Comme dans sa retraite lointaine ne lui parvenait que fort rarement, par son éditeur de Leipzig, quelque bref compte-rendu de ses livres, dénotant, en général, un examen superficiel des théories qui avaient fait de sa part l'objet de si longues et minutieuses recherches, Spir pouvait supposer que sa philosophie n'avait guère suscité d'intérêt en Allemagne. Il se tourna alors vers la France, pensant y trouver plus de compréhension pour ses idées. Et il se mit à rédiger en français Esquisses de Philosophie critique, afin de rendre sa pensée accessible au public français, qu'il estimait particulièrement qualifié pour le comprendre, puisqu'il n'avait fait en somme que renouveler « la tentative de Descartes, de remettre tout en question, et de ne reconnaître comme vrai, que ce qui se présenterait avec le caractère d'une certitude absolue ». Toutefois, cette publication n'y trouva pas d'emblée – et peut-être pour les mêmes raisons qu'en Allemagne – l'écho que leur auteur avait escompté. Croyant alors que cette première série d'Esquisses, parue en 1887 chez Alcan (7), tait suffisante pour permettre une connaissance plus approfondie de son système, il les compléta par les Nouvelles Esquisses de Philosophie critique, qu'il ne devait plus avoir la satisfaction de voir paraître de on vivant. Ces dernières, dont M. Xavier Léon, directeur de la Revue de Métaphysique et de Morale, discerna d'emblée la valeur et l'originalité, furent publiées par lui, dans cette revue, de 1895 à 1896. Dans la suite, elles ont été réunies en un volume dû aux soins de M. A. Penjon, professeur à l'Université de Lille, qui s'est fait, après la mort de Spir, le propagateur zélé de ses idées en France (8). On ne saurait mettre en doute que la publication de ces Nouvelles Esquisses n'ait été très remarquée dans les milieux philosophiques français, et qu'elles n'aient exercé une réelle influence sur maint représentant de la jeune École d'alors. De multiples témoignages en font foi (9).

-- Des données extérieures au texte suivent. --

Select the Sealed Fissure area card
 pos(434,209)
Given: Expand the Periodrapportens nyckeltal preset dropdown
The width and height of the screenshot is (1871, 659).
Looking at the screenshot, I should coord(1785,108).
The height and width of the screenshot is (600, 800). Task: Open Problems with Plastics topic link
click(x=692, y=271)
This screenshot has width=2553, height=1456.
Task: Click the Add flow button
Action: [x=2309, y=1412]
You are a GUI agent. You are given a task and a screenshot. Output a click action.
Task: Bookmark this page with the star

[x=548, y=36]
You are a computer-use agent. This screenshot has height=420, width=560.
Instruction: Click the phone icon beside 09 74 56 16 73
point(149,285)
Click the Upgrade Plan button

Il devait d'ailleurs se confirmer plus tard, que même de son vivant, Spir a été beaucoup moins ignoré que les apparences ne le laissaient supposer. En divers pays, en effet, des hommes de marque s'adonnaient déjà alors à l'étude de ses œuvres, notamment de Denken und Wirklichkeit; des hommes tels que Max Müller, le grand orientaliste d'Oxford; Hans Vaihinger, qui devint le fondateur de la philosophie de « Als ob »; G. Heymans, le futur psychologue de Groningue, Bahnsen, Rahnsen, F. Jodl, Williams James, Renouvier, Paul Janet, etc. Il peut sembler étonnant que Nietzsche se soit, lui aussi, intéressé à Spir, et cela à tel point, que lorsque le professeur Eucken arriva à Bâles, pour lui succéder dans sa chaire d'Université, Nietzsche lui demanda, paraît-il, de suite avec empressement s'il savait quelque chose sur la personnalité de Spir ? Il semble du moins qu'il ait réussi à se procurer certains renseignements sur les antécédents de ce dernier, puisque son ami Overbeck, professeur de théologie à l'Université de Bâles, raconta que, dans leurs entretiens intimes, Nietzsche parlait parfois du philosophe Spir, « un ancien officer de marine ». Il est, en tout cas, de fait que Nietzsche a longuement étudié Denken und Wirklichkeit (10). Et on se s'étonne plus tant qu'il ait pu se sentir attiré vers Spir, cet autre grand méconnu, quand on a lu le Nietzsche solitaire, où sa personnalité se révèle sous un jour tout nouveau (11).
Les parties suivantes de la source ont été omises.